At bottom is the signal flow with three paths. Top path is the mix, middle path generates the correction function, bottom path modulates the correction function. In the ABS_VEL block the absolute instantaneous velocity is found via subtraction of the previous pitch number sampled at 48kHz (differentiation), then 4th order low pass filtered at 15Hz to reduce noise. Bulk gain is applied via left shift. The result is slew limited in the fall direction only, giving a leaky peak hold. Finally a negation of all bits reverses the direction.

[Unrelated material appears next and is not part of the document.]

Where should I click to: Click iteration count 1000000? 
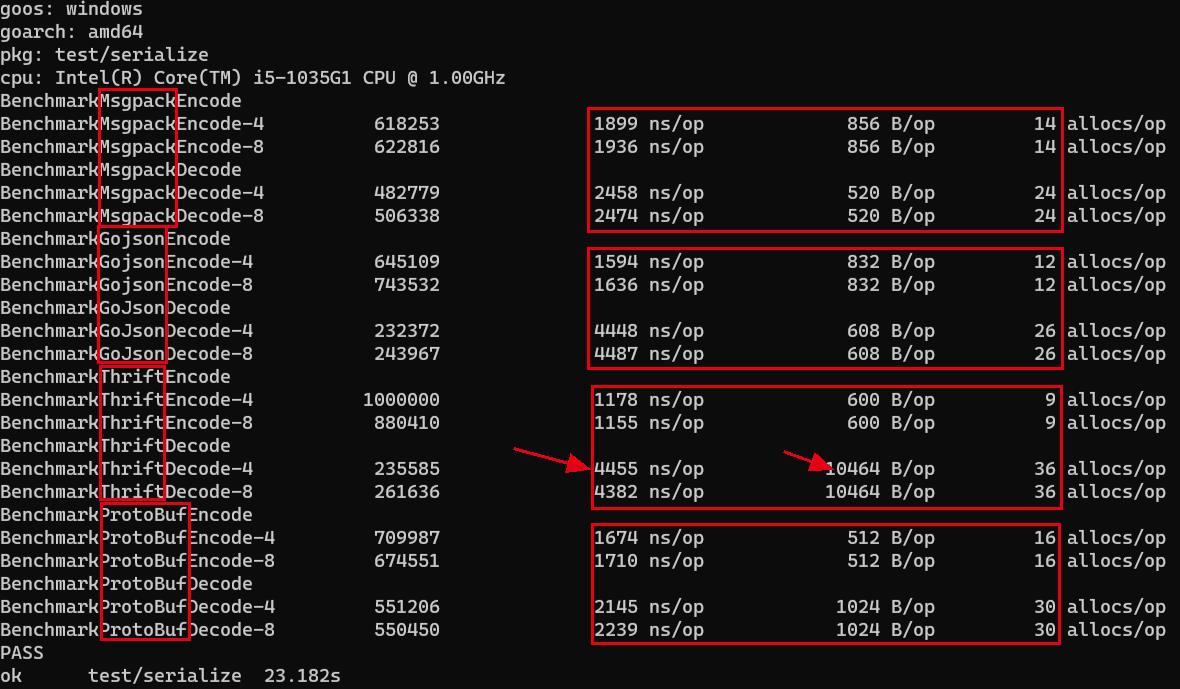click(x=401, y=400)
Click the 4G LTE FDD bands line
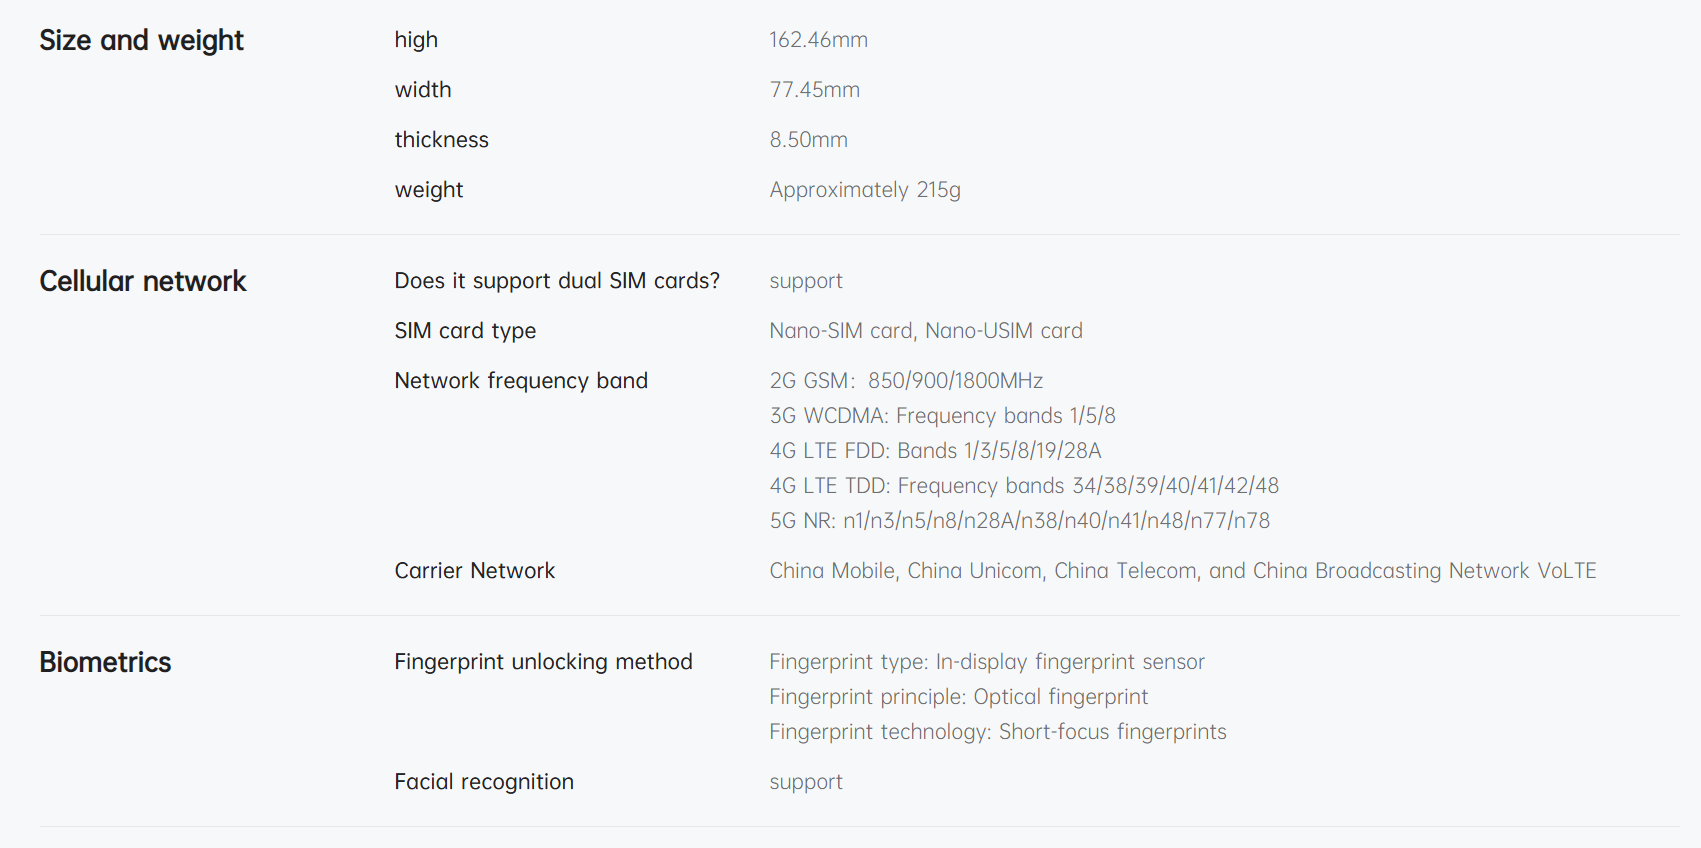Screen dimensions: 1701x848 (935, 451)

The setup of this arrangement is much more subtle than my previous one knobber - in fact, I finally broke down and made a debug parameter type that displays 8 digit hex on the LCD in order to get some observability of the modulation path inner workings. Not too surprisingly, the quantization squaring knob has the most noticeable influence, with 3 squarings around the most you might want in terms of slope between slowly played notes (if not going for a quantization effect). The gain knob functions more as threshold for how much hand movement is required to scale the correction back. The slew limit knob seems the least useful, and could perhaps be replaced with a constant. I need to try the LOG2 trick to gain up and reduce the dynamic range of the velocity, as this worked like a champ on the volume side envelope generation.
Overall, I like this better as it totally gets out of the way of vibrato, and the note-to-note transitions are less magnetic. However, there's clearly a tension between too much disengaging and too little (gain knob).